* **What you are asked to do**: Reproduce word for word, from the entries below, the line with "Image resolution: width=868 pixels, height=604", the line with "Given: Select the house marker for 远洋万和上宇府", and every line between them, and nothing more.

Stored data

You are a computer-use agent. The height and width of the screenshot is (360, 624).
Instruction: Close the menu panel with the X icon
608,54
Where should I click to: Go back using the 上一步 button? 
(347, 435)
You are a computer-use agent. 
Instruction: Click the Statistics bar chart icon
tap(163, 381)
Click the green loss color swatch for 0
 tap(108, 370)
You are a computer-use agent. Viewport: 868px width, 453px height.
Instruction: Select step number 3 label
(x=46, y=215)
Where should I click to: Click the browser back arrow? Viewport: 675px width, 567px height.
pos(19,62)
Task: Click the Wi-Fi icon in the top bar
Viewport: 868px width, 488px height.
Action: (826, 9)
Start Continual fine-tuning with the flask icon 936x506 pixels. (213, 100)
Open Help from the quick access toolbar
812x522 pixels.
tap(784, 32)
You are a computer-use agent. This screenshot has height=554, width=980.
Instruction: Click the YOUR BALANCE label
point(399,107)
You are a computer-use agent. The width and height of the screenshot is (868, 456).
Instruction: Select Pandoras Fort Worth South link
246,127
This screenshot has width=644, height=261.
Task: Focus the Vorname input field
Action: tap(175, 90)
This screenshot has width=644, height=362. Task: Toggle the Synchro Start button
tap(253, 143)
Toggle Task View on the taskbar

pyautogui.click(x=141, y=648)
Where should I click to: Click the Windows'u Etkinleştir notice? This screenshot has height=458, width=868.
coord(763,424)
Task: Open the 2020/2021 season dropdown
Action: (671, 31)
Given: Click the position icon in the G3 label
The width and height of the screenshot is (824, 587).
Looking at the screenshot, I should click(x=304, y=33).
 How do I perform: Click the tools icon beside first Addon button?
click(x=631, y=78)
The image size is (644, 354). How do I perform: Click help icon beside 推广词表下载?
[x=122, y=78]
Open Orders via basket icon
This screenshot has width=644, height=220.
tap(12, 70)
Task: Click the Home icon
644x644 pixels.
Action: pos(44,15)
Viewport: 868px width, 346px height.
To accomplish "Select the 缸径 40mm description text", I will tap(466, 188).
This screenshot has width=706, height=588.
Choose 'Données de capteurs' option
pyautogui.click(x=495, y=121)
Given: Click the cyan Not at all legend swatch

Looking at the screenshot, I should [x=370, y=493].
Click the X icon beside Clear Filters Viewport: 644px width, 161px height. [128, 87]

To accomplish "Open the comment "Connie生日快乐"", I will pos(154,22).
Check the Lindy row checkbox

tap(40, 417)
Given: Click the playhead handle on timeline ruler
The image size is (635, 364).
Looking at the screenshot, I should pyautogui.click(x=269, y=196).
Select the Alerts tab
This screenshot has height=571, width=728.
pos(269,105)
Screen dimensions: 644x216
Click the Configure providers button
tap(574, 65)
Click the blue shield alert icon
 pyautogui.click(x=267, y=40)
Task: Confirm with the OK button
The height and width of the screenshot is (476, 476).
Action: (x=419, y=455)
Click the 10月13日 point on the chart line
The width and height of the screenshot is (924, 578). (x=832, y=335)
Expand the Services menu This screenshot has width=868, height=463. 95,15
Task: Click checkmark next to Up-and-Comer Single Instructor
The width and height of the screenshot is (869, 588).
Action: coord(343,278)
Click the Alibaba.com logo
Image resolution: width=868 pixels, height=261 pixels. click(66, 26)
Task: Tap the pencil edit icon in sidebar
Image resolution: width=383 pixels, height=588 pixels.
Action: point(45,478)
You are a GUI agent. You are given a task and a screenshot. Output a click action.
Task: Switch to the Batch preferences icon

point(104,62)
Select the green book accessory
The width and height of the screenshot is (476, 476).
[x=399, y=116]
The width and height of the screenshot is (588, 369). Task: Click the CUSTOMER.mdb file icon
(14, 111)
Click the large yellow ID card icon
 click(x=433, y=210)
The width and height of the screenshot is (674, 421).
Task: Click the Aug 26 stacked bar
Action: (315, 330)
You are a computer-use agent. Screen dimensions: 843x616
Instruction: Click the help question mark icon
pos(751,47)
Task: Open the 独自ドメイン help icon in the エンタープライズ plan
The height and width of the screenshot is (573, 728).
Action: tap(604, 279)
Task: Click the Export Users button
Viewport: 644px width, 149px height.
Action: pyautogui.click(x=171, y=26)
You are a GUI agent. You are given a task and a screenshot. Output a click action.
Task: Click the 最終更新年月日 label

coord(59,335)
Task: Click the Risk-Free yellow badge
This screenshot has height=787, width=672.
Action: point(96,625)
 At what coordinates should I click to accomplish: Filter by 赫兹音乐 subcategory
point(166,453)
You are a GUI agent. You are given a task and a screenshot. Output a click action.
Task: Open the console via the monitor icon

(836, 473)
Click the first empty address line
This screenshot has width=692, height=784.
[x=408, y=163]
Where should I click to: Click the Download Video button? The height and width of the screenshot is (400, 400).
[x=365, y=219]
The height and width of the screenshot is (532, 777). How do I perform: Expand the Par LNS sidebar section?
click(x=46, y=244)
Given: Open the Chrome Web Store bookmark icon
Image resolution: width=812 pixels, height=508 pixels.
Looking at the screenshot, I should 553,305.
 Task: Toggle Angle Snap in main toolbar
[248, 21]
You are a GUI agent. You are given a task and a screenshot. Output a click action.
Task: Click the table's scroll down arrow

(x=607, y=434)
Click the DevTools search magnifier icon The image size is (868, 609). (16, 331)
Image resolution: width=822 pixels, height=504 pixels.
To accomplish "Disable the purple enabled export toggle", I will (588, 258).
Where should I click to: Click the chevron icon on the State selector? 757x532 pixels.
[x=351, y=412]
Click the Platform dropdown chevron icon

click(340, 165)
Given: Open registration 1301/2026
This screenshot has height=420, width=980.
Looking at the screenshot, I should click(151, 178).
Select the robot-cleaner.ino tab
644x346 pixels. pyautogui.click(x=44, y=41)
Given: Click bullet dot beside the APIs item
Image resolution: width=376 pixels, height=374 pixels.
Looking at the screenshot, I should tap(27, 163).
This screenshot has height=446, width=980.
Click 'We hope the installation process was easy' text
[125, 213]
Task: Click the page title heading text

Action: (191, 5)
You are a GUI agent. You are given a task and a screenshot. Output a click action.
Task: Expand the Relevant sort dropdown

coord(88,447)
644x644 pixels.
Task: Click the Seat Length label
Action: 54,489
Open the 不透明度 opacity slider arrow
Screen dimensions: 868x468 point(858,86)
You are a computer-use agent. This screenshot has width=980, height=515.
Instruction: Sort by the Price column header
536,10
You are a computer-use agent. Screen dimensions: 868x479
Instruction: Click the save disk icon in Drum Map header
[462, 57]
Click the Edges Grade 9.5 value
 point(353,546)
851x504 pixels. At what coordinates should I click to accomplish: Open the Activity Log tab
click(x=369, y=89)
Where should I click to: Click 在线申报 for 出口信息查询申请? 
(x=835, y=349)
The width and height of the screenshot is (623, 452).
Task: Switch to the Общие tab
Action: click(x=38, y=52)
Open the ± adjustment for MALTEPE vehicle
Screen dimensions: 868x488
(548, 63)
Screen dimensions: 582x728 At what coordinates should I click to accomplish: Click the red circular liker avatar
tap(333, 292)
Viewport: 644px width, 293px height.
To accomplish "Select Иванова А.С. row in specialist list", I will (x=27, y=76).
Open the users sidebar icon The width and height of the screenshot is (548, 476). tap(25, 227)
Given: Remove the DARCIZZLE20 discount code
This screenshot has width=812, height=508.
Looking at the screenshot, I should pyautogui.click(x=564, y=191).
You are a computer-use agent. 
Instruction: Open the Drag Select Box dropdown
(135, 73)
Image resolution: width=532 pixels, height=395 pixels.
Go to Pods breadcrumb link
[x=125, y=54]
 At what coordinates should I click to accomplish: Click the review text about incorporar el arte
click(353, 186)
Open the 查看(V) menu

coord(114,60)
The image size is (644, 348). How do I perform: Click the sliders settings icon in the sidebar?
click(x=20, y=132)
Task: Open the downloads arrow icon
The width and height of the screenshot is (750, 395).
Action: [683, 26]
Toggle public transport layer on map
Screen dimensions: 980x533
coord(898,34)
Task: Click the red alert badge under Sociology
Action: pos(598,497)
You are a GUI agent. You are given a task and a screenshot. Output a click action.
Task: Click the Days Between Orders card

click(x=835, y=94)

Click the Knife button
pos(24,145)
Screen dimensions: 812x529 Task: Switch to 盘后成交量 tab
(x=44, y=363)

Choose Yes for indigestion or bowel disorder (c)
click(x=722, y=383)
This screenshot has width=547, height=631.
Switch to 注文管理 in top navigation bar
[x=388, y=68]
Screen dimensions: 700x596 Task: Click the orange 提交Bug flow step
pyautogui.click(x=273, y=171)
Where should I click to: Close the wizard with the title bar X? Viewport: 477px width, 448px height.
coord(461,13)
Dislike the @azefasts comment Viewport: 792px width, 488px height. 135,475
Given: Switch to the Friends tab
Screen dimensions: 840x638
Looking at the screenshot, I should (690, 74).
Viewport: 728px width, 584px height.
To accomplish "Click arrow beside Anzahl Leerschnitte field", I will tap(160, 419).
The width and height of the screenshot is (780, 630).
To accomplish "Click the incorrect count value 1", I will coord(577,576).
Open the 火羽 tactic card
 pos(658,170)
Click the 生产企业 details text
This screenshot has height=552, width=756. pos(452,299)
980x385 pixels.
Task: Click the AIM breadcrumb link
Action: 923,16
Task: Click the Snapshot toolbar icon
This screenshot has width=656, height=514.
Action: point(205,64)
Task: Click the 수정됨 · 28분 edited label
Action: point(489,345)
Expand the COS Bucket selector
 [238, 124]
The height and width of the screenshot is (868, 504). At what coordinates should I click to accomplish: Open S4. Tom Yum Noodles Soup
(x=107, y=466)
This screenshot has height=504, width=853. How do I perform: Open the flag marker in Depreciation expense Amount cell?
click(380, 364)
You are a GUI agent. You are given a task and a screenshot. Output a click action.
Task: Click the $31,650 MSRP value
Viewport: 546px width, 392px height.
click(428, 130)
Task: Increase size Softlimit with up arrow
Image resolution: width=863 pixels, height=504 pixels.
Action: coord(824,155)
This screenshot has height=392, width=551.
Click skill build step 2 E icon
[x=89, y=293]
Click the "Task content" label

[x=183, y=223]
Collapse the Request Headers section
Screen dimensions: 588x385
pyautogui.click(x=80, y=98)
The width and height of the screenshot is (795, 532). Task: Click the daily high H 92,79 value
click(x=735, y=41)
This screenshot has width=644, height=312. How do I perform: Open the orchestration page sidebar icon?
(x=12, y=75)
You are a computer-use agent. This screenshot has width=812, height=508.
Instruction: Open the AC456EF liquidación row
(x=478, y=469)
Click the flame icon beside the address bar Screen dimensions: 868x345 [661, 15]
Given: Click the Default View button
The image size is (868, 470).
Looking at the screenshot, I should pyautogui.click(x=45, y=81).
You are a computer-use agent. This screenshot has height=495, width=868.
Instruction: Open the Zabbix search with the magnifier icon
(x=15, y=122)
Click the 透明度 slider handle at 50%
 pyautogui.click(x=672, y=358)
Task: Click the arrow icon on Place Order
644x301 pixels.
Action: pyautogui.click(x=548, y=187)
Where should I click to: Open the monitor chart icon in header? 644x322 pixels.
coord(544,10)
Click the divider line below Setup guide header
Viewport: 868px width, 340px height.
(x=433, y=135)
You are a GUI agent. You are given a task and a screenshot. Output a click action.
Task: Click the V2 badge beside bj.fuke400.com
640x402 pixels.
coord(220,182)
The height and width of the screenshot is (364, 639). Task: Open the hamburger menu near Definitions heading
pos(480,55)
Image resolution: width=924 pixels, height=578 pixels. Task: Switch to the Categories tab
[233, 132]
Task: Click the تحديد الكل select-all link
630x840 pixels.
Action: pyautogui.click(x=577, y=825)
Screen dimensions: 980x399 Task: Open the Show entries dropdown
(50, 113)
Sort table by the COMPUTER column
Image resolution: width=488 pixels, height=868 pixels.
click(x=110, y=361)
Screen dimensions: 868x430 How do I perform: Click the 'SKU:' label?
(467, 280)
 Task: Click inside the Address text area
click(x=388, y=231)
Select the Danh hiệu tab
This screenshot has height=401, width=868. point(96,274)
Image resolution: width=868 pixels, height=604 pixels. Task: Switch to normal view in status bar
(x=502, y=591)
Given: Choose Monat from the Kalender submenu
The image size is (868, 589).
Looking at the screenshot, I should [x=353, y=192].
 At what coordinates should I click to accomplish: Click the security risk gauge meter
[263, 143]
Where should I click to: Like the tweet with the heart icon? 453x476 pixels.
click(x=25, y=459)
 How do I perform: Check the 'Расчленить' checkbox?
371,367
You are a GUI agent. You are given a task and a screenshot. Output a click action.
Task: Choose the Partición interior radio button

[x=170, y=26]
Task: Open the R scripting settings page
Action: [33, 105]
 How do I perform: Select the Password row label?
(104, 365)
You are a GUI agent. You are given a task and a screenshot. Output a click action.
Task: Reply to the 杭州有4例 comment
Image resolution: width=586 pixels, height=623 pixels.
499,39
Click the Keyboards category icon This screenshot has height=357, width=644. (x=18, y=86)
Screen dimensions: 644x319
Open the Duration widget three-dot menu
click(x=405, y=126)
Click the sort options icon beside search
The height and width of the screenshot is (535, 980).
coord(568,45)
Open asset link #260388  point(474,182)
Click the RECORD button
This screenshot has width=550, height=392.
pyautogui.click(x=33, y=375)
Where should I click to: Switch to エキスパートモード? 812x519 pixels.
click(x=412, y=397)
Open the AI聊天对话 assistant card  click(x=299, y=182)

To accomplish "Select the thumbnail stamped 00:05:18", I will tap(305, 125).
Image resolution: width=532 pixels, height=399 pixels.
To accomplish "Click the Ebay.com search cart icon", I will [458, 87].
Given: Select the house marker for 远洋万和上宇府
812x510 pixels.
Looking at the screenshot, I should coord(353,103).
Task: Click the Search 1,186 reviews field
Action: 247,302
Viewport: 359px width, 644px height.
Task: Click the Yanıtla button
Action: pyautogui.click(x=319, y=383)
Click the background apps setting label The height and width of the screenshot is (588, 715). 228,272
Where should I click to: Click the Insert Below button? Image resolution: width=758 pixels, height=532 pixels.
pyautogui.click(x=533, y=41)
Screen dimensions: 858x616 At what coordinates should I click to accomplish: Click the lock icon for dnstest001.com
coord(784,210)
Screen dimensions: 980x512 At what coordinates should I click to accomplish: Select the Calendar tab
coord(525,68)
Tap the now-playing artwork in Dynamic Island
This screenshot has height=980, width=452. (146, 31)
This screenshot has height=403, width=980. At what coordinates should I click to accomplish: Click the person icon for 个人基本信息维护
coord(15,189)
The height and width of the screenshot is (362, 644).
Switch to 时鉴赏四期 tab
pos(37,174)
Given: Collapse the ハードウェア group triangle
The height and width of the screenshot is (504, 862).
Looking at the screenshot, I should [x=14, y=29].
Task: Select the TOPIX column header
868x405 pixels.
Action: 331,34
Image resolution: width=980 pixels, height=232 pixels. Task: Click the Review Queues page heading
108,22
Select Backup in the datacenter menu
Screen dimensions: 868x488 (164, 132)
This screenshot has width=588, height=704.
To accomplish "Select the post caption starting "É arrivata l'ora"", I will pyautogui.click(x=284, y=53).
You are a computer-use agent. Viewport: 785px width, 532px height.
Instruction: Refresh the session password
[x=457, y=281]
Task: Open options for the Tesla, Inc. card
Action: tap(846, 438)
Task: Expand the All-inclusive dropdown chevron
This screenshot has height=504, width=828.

* **Your solution**:
Image resolution: width=868 pixels, height=604 pixels. Task: Switch to normal view in status bar
(x=502, y=591)
Given: Choose Monat from the Kalender submenu
The image size is (868, 589).
Looking at the screenshot, I should [x=353, y=192].
 At what coordinates should I click to accomplish: Click the security risk gauge meter
[263, 143]
Where should I click to: Like the tweet with the heart icon? 453x476 pixels.
click(x=25, y=459)
 How do I perform: Check the 'Расчленить' checkbox?
371,367
You are a GUI agent. You are given a task and a screenshot. Output a click action.
Task: Choose the Partición interior radio button

[x=170, y=26]
Task: Open the R scripting settings page
Action: [33, 105]
 How do I perform: Select the Password row label?
(104, 365)
You are a GUI agent. You are given a task and a screenshot. Output a click action.
Task: Reply to the 杭州有4例 comment
Image resolution: width=586 pixels, height=623 pixels.
499,39
Click the Keyboards category icon This screenshot has height=357, width=644. (x=18, y=86)
Screen dimensions: 644x319
Open the Duration widget three-dot menu
click(x=405, y=126)
Click the sort options icon beside search
The height and width of the screenshot is (535, 980).
coord(568,45)
Open asset link #260388  point(474,182)
Click the RECORD button
This screenshot has width=550, height=392.
pyautogui.click(x=33, y=375)
Where should I click to: Switch to エキスパートモード? 812x519 pixels.
click(x=412, y=397)
Open the AI聊天对话 assistant card  click(x=299, y=182)

To accomplish "Select the thumbnail stamped 00:05:18", I will tap(305, 125).
Image resolution: width=532 pixels, height=399 pixels.
To accomplish "Click the Ebay.com search cart icon", I will [458, 87].
Given: Select the house marker for 远洋万和上宇府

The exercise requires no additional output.